**WORK ITEM**
Only a single number is expected: how many lines of the data hold the word "agent".
──────── INPUT FOR THIS TASK
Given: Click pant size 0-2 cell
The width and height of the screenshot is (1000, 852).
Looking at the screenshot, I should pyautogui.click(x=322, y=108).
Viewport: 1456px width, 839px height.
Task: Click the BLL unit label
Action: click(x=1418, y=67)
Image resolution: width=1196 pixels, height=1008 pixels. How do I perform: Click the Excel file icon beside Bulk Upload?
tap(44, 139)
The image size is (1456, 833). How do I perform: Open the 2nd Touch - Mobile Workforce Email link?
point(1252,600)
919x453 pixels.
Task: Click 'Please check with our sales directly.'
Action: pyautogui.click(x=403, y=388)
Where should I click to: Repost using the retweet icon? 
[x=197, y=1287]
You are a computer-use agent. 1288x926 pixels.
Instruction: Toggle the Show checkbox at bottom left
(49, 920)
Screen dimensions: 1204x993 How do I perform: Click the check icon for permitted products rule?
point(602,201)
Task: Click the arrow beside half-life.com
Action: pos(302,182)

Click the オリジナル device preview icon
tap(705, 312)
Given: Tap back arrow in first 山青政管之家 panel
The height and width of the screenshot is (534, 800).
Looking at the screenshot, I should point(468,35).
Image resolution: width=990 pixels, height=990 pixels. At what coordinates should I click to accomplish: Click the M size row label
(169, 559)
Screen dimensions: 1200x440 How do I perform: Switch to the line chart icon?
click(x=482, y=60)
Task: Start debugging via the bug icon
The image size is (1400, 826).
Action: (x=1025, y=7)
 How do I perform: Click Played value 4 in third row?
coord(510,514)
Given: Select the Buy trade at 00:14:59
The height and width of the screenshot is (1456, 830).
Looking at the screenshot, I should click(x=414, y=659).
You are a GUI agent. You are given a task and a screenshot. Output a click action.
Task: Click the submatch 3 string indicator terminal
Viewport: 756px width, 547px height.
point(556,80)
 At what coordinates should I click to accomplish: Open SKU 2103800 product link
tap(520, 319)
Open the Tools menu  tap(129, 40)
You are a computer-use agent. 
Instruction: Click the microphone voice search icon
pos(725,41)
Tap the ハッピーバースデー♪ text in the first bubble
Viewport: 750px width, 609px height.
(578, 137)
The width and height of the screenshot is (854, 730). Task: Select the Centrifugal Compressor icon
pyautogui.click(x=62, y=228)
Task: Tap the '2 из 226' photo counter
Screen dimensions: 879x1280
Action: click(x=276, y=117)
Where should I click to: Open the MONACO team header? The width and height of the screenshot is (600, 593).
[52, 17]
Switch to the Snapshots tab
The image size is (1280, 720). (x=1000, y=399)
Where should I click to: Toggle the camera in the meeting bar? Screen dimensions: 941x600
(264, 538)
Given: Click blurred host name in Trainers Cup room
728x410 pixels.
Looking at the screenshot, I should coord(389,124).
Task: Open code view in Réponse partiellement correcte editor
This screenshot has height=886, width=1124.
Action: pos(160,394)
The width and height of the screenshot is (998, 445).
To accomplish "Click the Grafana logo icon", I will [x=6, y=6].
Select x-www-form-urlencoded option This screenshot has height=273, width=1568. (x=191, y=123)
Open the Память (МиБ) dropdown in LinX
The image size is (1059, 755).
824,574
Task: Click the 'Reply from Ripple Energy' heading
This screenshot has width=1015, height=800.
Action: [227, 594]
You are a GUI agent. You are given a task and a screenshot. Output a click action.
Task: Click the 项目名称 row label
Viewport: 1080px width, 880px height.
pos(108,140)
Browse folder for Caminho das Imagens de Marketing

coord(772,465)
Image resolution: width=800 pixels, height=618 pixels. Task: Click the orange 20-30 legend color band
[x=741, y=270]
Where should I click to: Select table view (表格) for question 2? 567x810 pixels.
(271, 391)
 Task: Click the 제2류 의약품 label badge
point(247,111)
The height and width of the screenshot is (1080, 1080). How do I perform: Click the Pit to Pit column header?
────────────────
**REPLY**
4